Danielle Bell, head of the U.N. monitoring mission in Ukraine, said: “This rise was driven not only by intensified hostilities along the frontline, but also by the expanded use of long‑range weapons, which exposed civilians across the country to heightened risk.” The HRMMU linked the increase to both escalated frontline fighting and a marked expansion in the use of missiles, cruise missiles and large numbers of drones that put civilians far from the front lines at greater risk.

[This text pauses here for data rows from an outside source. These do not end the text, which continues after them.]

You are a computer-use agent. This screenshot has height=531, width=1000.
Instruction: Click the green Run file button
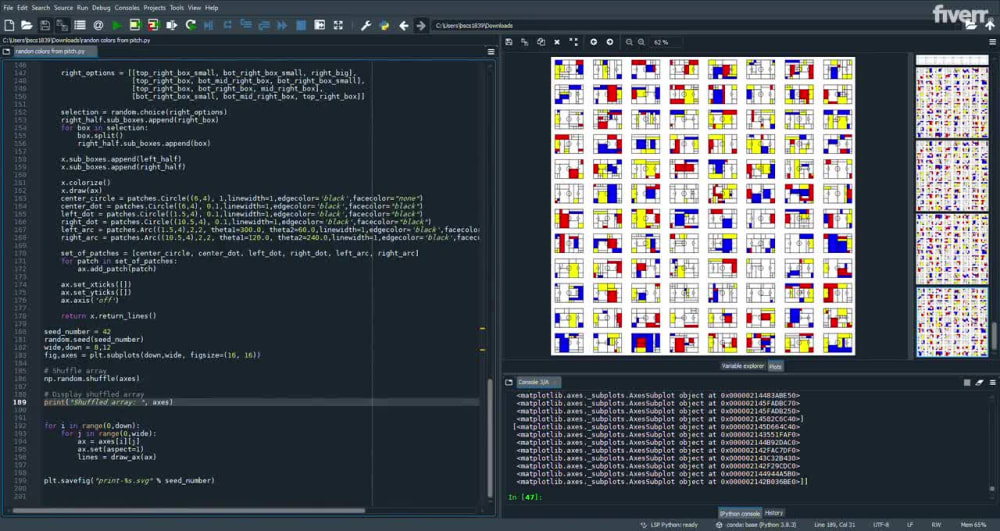(x=117, y=25)
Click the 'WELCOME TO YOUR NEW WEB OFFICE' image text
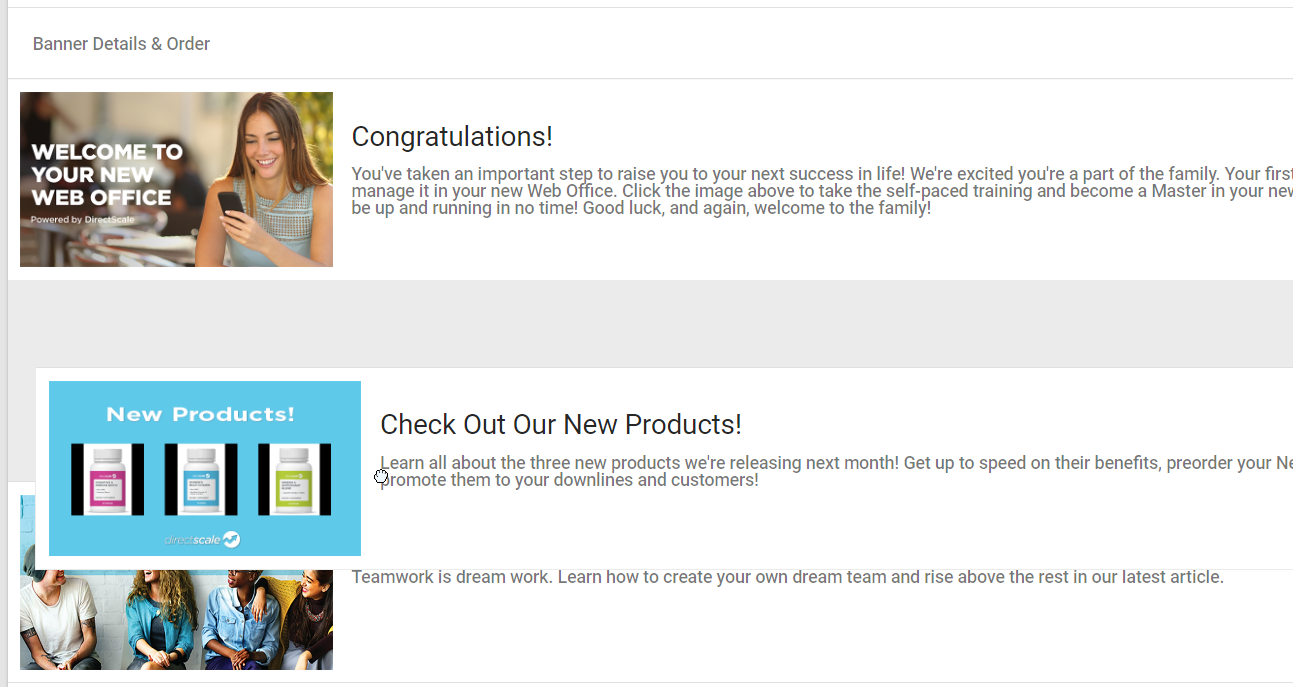The image size is (1293, 687). coord(106,175)
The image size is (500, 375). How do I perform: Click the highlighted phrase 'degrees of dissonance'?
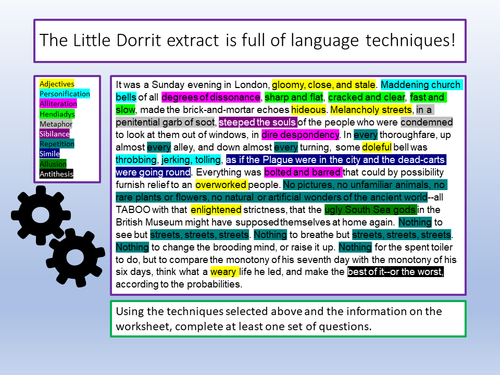(x=211, y=97)
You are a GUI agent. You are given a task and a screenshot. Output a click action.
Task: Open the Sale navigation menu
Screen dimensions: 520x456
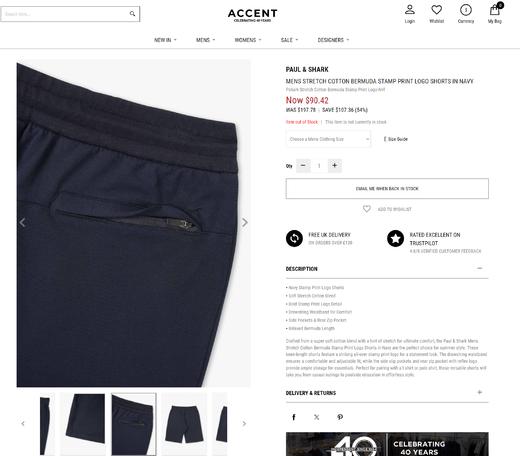(289, 40)
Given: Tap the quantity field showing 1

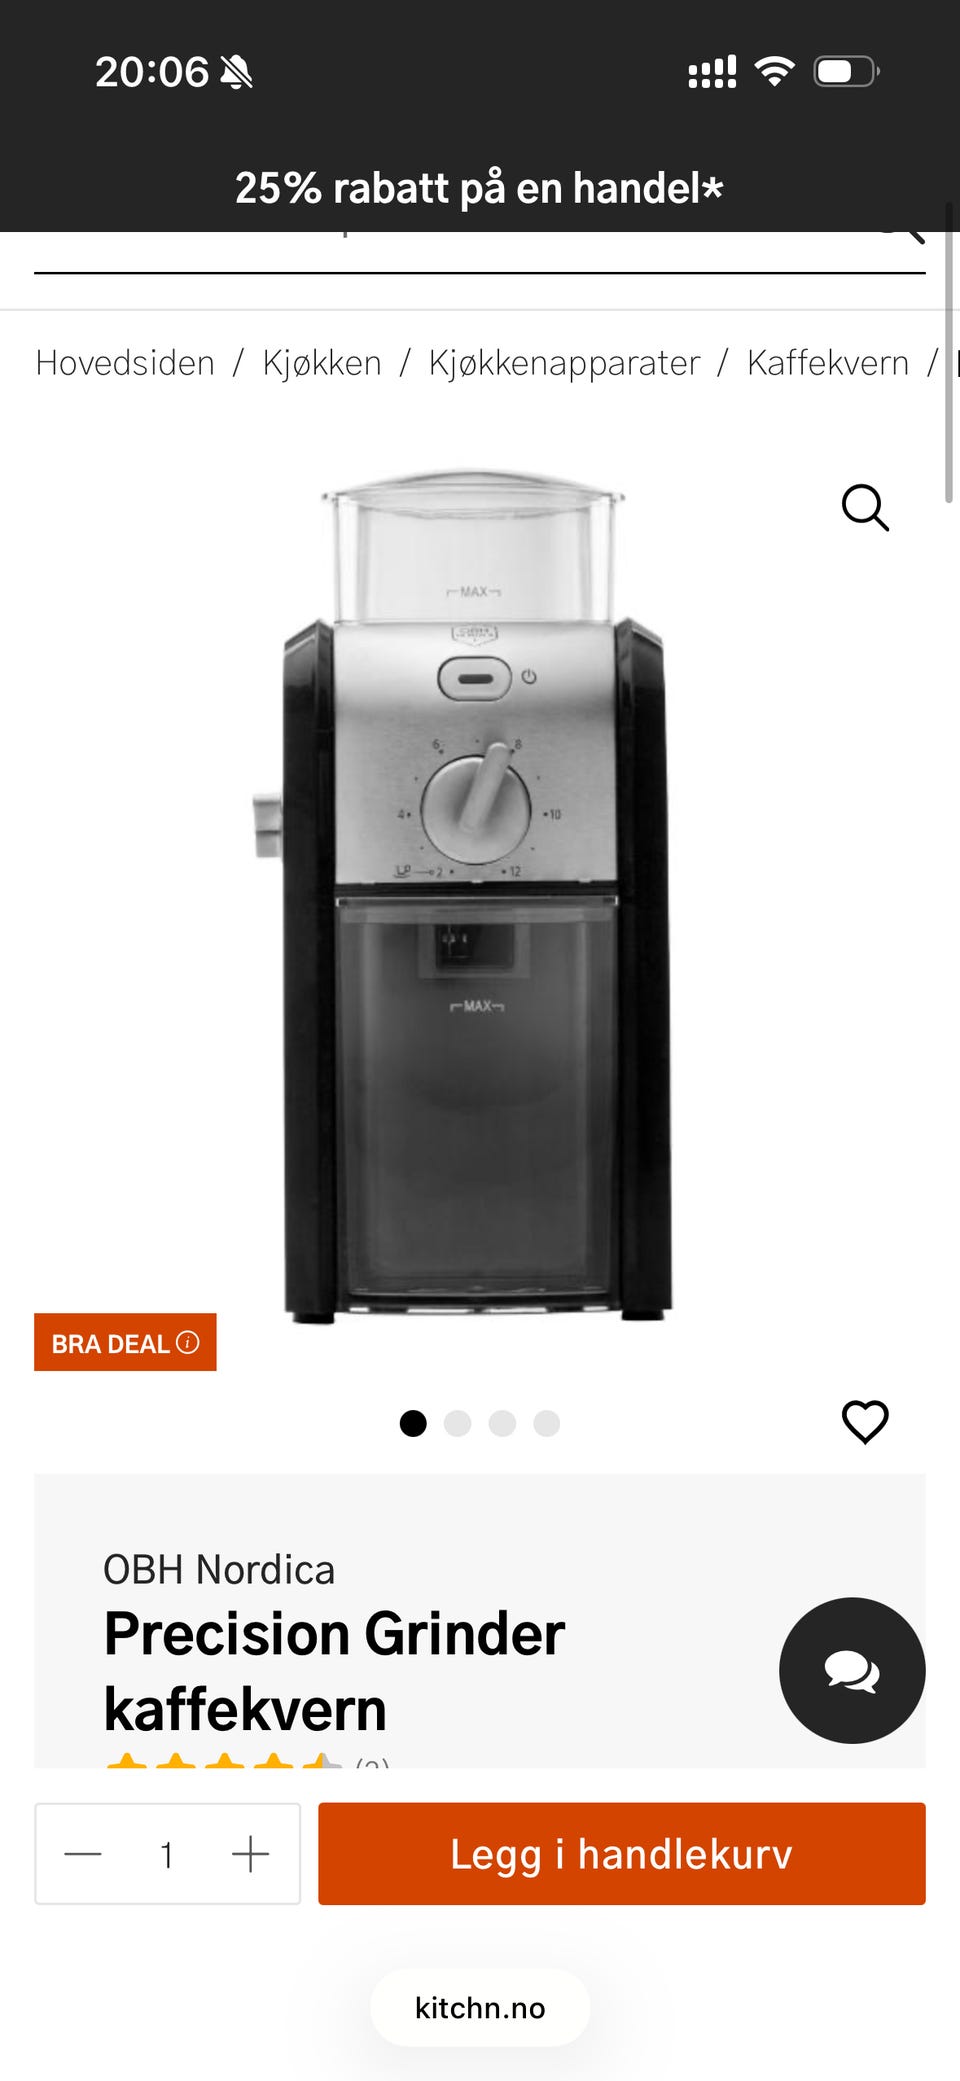Looking at the screenshot, I should tap(167, 1855).
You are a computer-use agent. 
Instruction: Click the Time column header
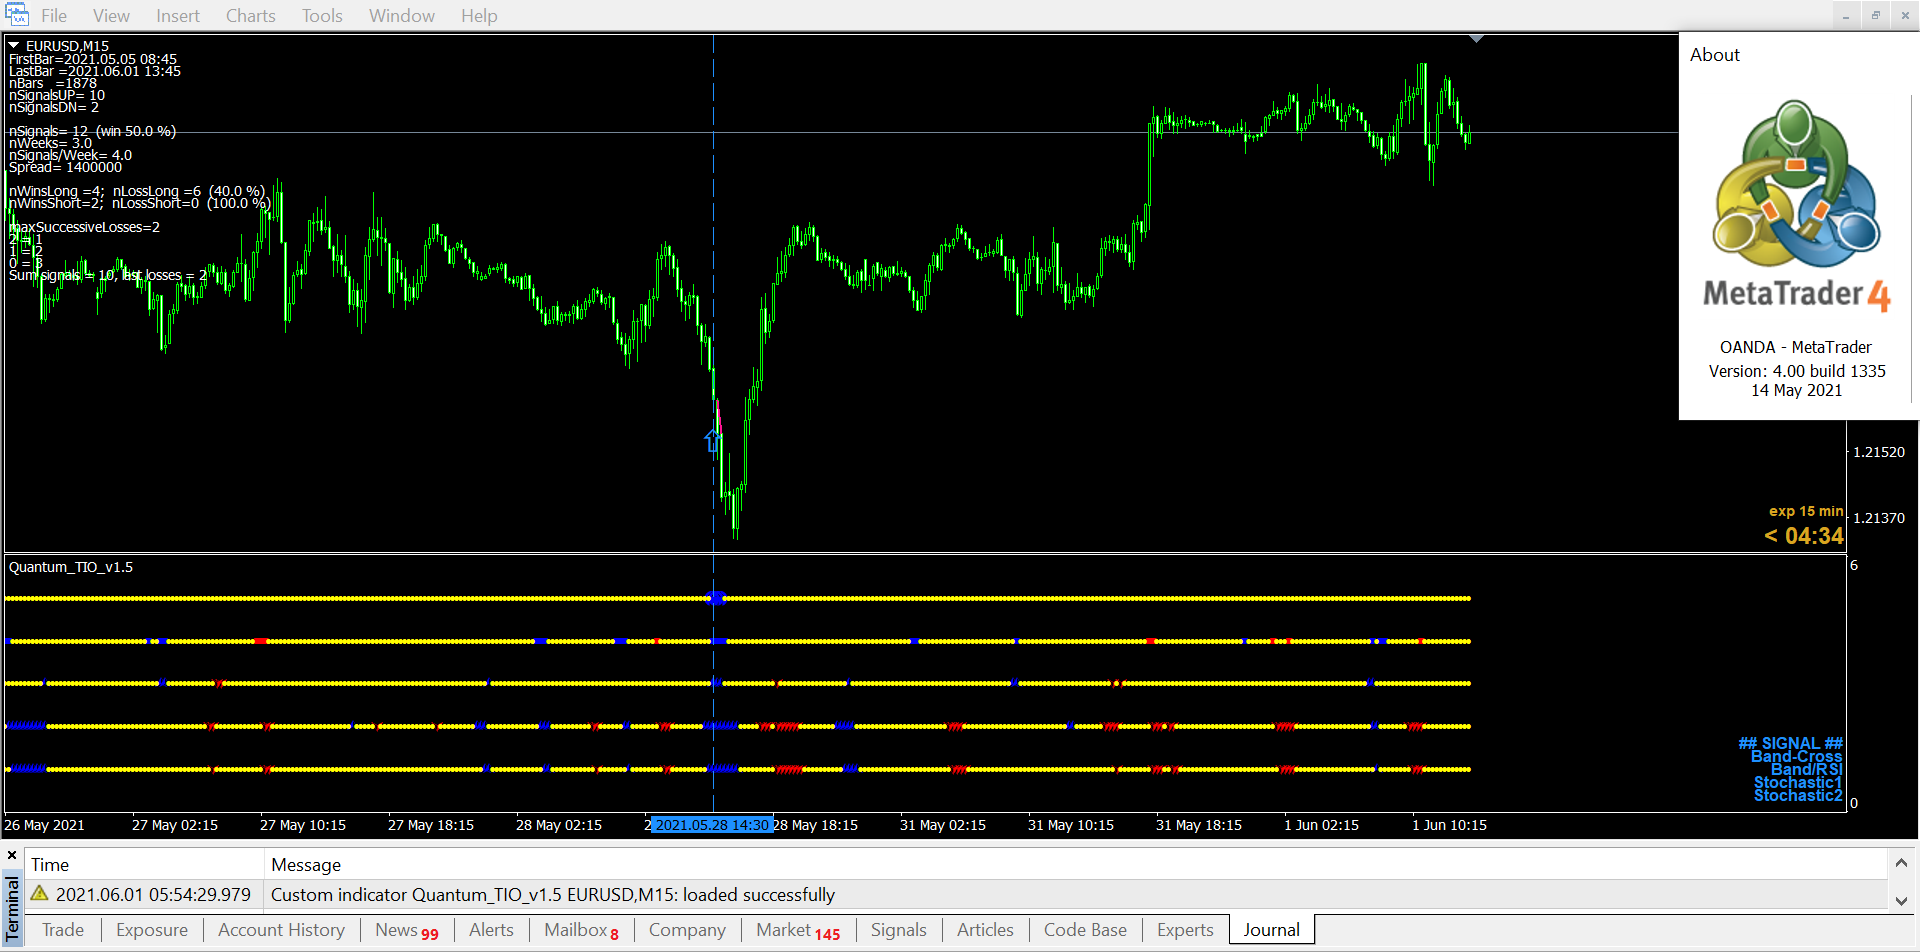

The mission noted that more than one-third of those killed or injured in 2025 were struck while located in areas far from active fighting, underscoring a growing pattern of strikes on towns, cities and critical civil infrastructure. Reporting cited an instance in which Russian forces launched scores of drones alongside ballistic and cruise missiles in a single night against multiple urban targets, concentrating attacks on energy and heating systems and causing widespread outages.

HRMMU identified the deadliest single incident in 2025 as a strike on the western city of Ternopil on 19 November, in which the U.N. reported at least 38 civilians killed, including eight children, and 99 injured, including 17 children. The mission said 10 families lost two or more members each in the Ternopil attack, framing the strike as emblematic of the toll borne by noncombatants.

The numbers published by HRMMU reflect casualties the mission was able to verify through its monitoring and corroboration processes. The U.N. warned repeatedly that its figures undercount the true human cost because investigators lack access to territory under Russian occupation and have limited reach close to active front lines. Areas identified as effectively inaccessible in earlier reporting include parts of occupied Donetsk and Luhansk and the port city of Mariupol, where earlier sieges and battles produced very high casualty estimates.

Moscow continues to deny deliberately targeting civilians and maintains that strikes on Ukrainian civil infrastructure are legitimate if they impede Ukraine’s war effort. The HRMMU release arrives amid diplomatic stagnation and assessments of increased Russian territorial gains in 2025, reinforcing calls from rights monitors and humanitarian organizations for increased protection measures, safe access for investigators and renewed efforts to reduce harm to civilians.